僕はビブリオバトルのために感想やあらすじ、聞き手への問いかけなどを織り交ぜて、三時間をかけ丁寧に推敲し、二千文字のカンペを書き上げた。これでビブリオバトルへ臨もう、前日の夜だった。

そして本番当日。僕を含めた五人のバトラーが揃った。僕は二番手だった。緊張は後半に連れて増幅するため、本当は一番初めでカンペをガン見しながら淡々と言ってやろうと思っていた。しかし、じゃんけんに負けて微妙な二番手であったし、いつもならもっと少ないはずなのだけれど、今回はギャラリーが三十人近く居て無駄に緊張した。
何はともあれ始まったビブリオバトル。僕は緊張のしすぎで、一番目のバトラーの紹介をほとんど聞くことができなかった。その後、自分の番が回ってきた時、僕はカンペをガン見しながら声帯を締めて、緊張でおかしく震える声の周波数を滑らかにしようと努めた。無駄に厨二臭い語彙で構成されたカンペにひそひそ笑いが聞こえる。あらすじ紹介の時に絶対に避けては通れない「キャバクラ」という単語を高校生がふむふむと聞けるはずもなく、僕は奇異な視線を五分間浴びながらなんとか紹介し終えた。時間はぴったり五分間。羞恥心を相殺できるほどの達成感だった。そして、その後に続く本紹介。『蹴りたい背中』、なんかよく分からん余命もののラノベ、『Ank: a mirroring ape』。僕が終わってから三つ目の紹介、つまり最後の人の『Ank: a mirroring ape』がかなり気になった。佐藤究をずっと読みたいと思っていて、積読の中に『テスカトリポカ』がどんっ!ってあるけど、それを読んでから買おうと思った。

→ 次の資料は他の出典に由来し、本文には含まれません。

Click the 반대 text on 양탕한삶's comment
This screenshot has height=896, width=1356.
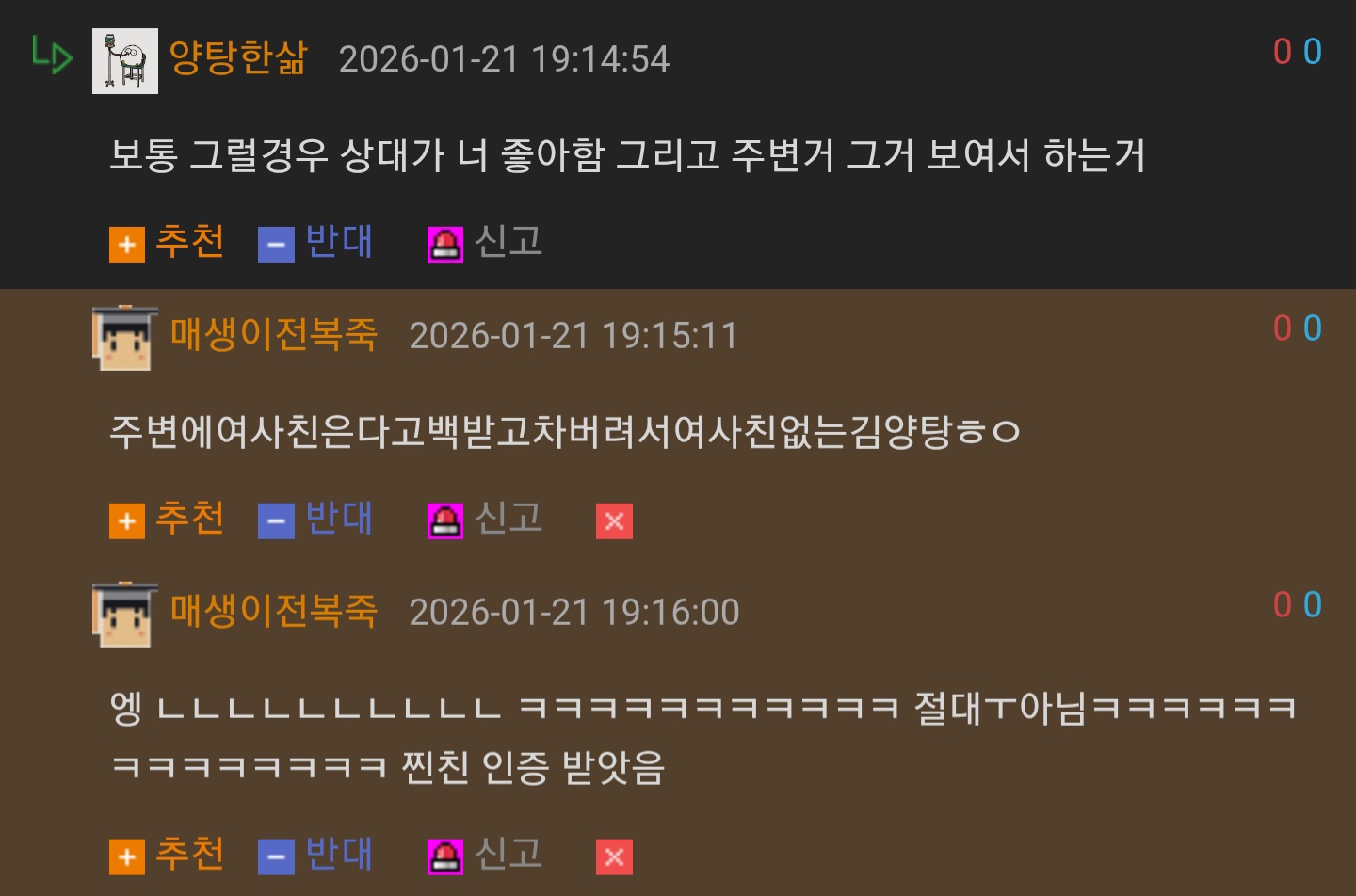coord(339,241)
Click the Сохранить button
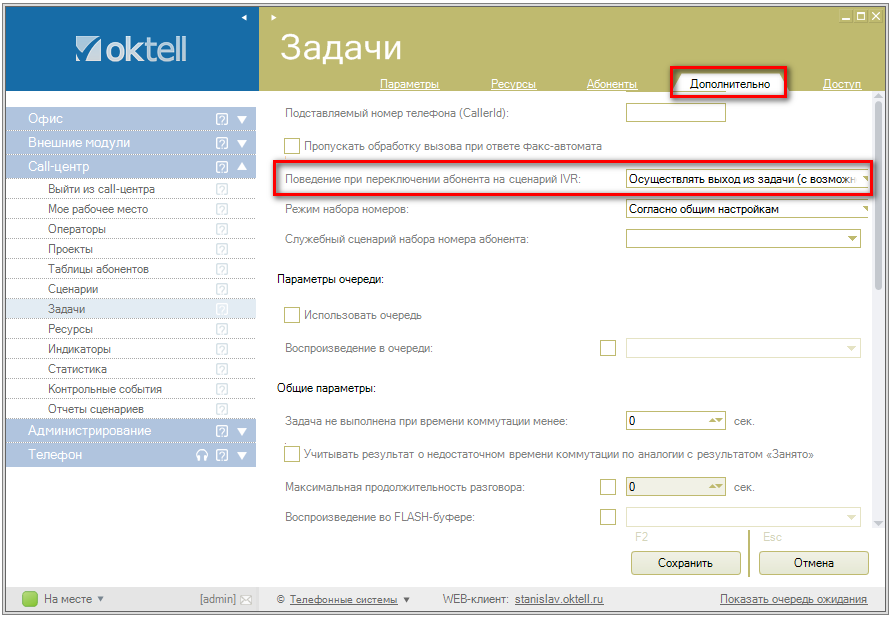The width and height of the screenshot is (890, 620). [685, 563]
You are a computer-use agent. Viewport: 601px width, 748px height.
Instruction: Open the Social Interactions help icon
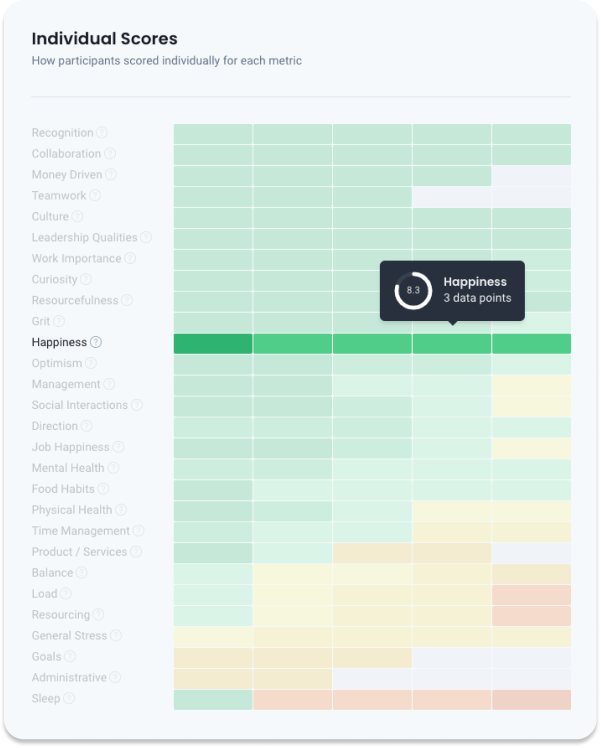137,405
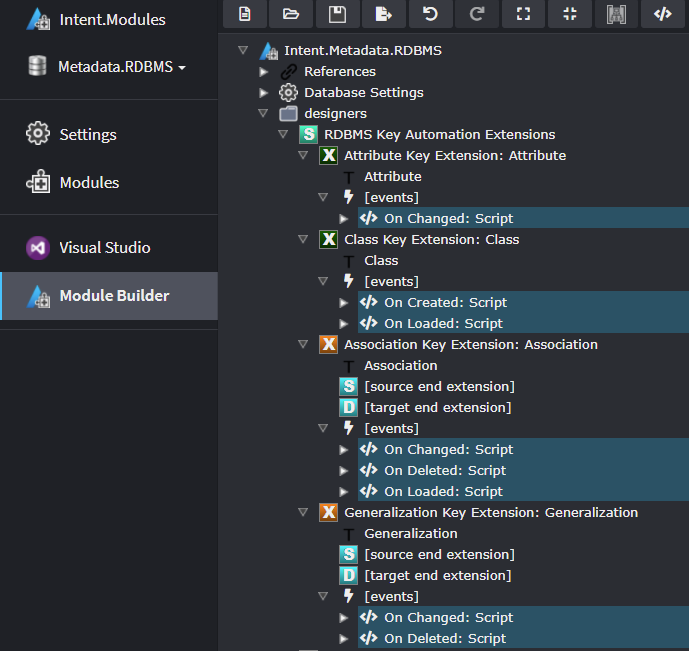The width and height of the screenshot is (689, 651).
Task: Click the Expand all toolbar icon
Action: (523, 13)

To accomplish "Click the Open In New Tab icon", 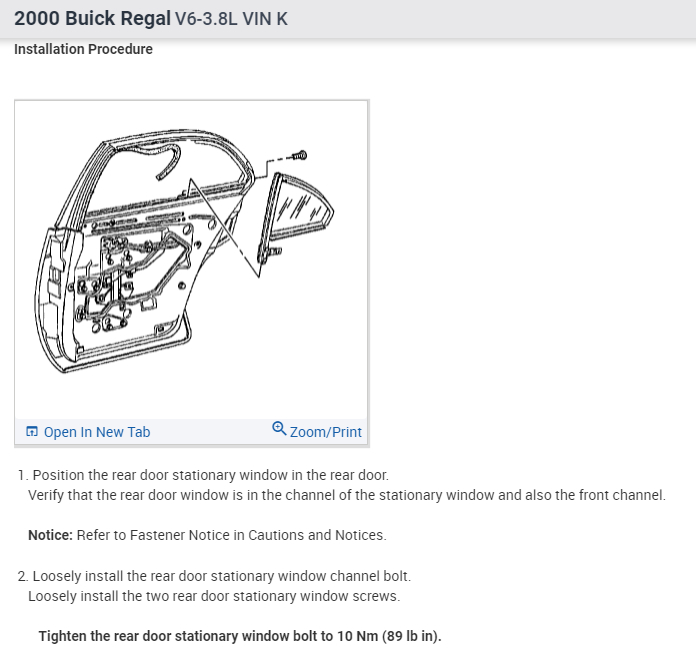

結果、『死にたくなったら電話して』は僕のプレゼン内容が空っぽでも無駄に大きいインパクトのおかげで見事チャンプ本になった。図書カードを貰えたのでささやかな読書生活資金にしようと思う。

ビブリオバトルのチャンプ本は投票制で決まる。それもコメント付きの投票で。後日、僕は自分に寄せられたコメントを先生にお願いして見せてもらった。「面白そうだと思った」「ネタバレ回避と文章構成が上手かった」みたいな普通に嬉しすぎるコメントや「女ですが初美に狂わされたいです」っていう僕の性癖ど真ん中みたいなコメントもあってよかった。その中でも高一らしき人が寄せた新鮮なコメントがあった。「ホラー系は少し苦手ですが、〇〇さんの紹介が面白かったので頑張って読んでみたいと思います!」この子が世界の虐殺史を初美に聞かせられながら徳山が手コキされるシーンを読むのかぁ…と思うとなんとも言えない罪悪感と自己嫌悪に陥ってしまい、今度は健全な本を紹介しようと思った。でも最初は『限りなく透明に近いブルー』を紹介しようと思っていたから、これでも結構抑えた方だと自分でも思う。セックスの描写が出てくる小説ってその中じゃ当たり前で別にこの世界においても普通なんだけど、外に持ち出して他人に開示しようとするとそう簡単に「普通」が使えない。そういう内在的タブーみたいなものがあって、だからこそ「退廃」というジャンルで日常を語れたり、その鋭利さを増すことができたりする。人の内側は深い。伝えたいことを表現するためにどれだけ尖らせてもどれだけ長くしても全てその内側には届かない。けれど偶にそれが否定されることがあって、『死にたくなったら電話して』にはそういうのがあった。だから大学生や高校生には特に読んで欲しい。そして歪んで狂って欲しい。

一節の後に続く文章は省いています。